ЗАДАНИЯ:
A. Кем, согласно исходному отрывку, оставалось только стать после такой матери?
B. Верни из исходного отрывка дословно тот фрагмент, который начинается со слов «После такой матери» и продолжается до слов «всех человеческих законов.» включительно.

ИСХОДНЫЙ ОТРЫВОК:
После такой матери мне оставалось только одно: стать поэтом. Чтобы избыть её дар — мне, который бы задушил или превратил меня в преступителя всех человеческих законов.

Мать — залила нас музыкой. (Из этой Музыки, обернувшейся Лирикой, мы уже никогда не выплыли — на свет дня!) Мать затопила нас как наводнение. Её дети, как те бараки нищих на берегу всех великих рек, отродясь были обречены. Мать залила нас всей горечью своего несбывшегося призвания, своей несбывшейся жизни, музыкой залила нас, как кровью, кровью второго рождения. Могу сказать, что я родилась не ins Leben, а in die Musik hinein. Все лучшее, что можно было слышать, я отродясь слышала (будущее включая!).

Откуда столько «мы» — если с детства такая ревность и борьба за внимание матери, такая всепоглощающая «любовь» к сестре? Асина сказка, мягко говоря просто ужаснула меня…

— Жила-была мать, у неё были две дочки…

— Муся и я! — быстро перебила Ася. — Муся лучше играла на рояле и лучше ела, а зато Ася… Асе зато вырезали слепую кишку, и она чуть не умерла… и она, как мама, умела свёртывать язык трубочкой, а Муся не умела, и вообще она была (с трудом и с апломбом) ми-ни-а-тюрная

— Да, — подтвердила мать, очевидно не слышавшая и сочинявшая свою сказку дальше, а может быть, думавшая совсем о другом, о сыновьях например, — две дочери, старшая и младшая.

СОДЕРЖИМОЕ НАБОРА ДАННЫХ:
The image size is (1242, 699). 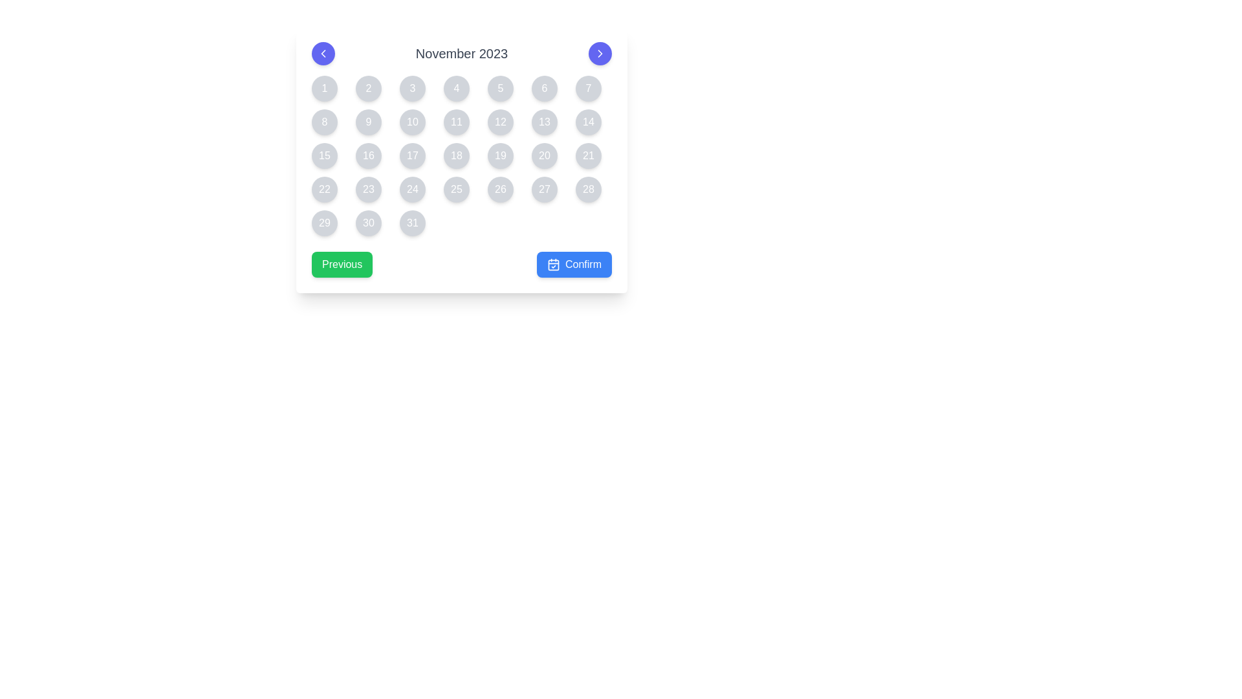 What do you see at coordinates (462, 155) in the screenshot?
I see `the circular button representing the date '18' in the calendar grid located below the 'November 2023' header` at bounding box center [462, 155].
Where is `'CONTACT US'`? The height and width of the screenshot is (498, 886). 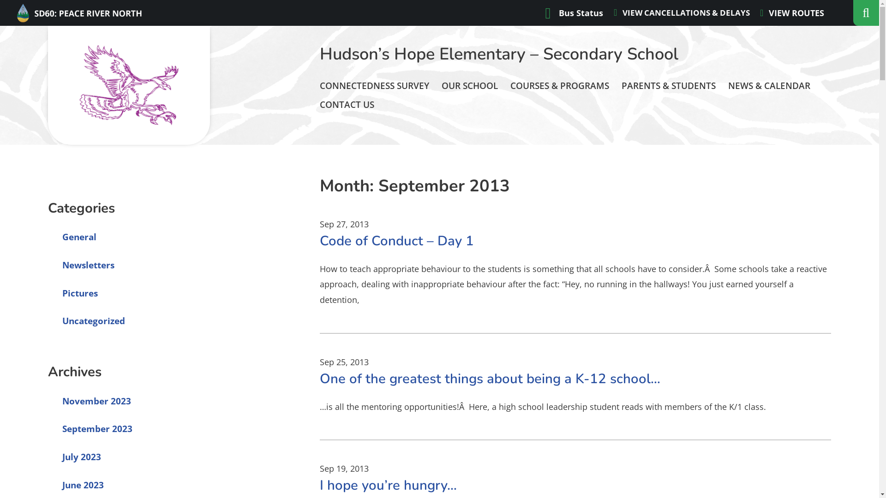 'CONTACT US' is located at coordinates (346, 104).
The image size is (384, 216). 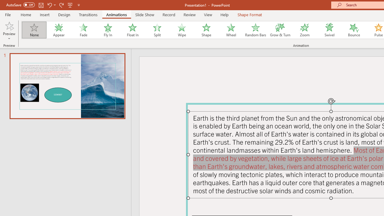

ОТВЕТЫ К ЗАДАНИЯМ:
A. Поэтом.

B.
После такой матери мне оставалось только одно: стать поэтом. Чтобы избыть её дар — мне, который бы задушил или превратил меня в преступителя всех человеческих законов.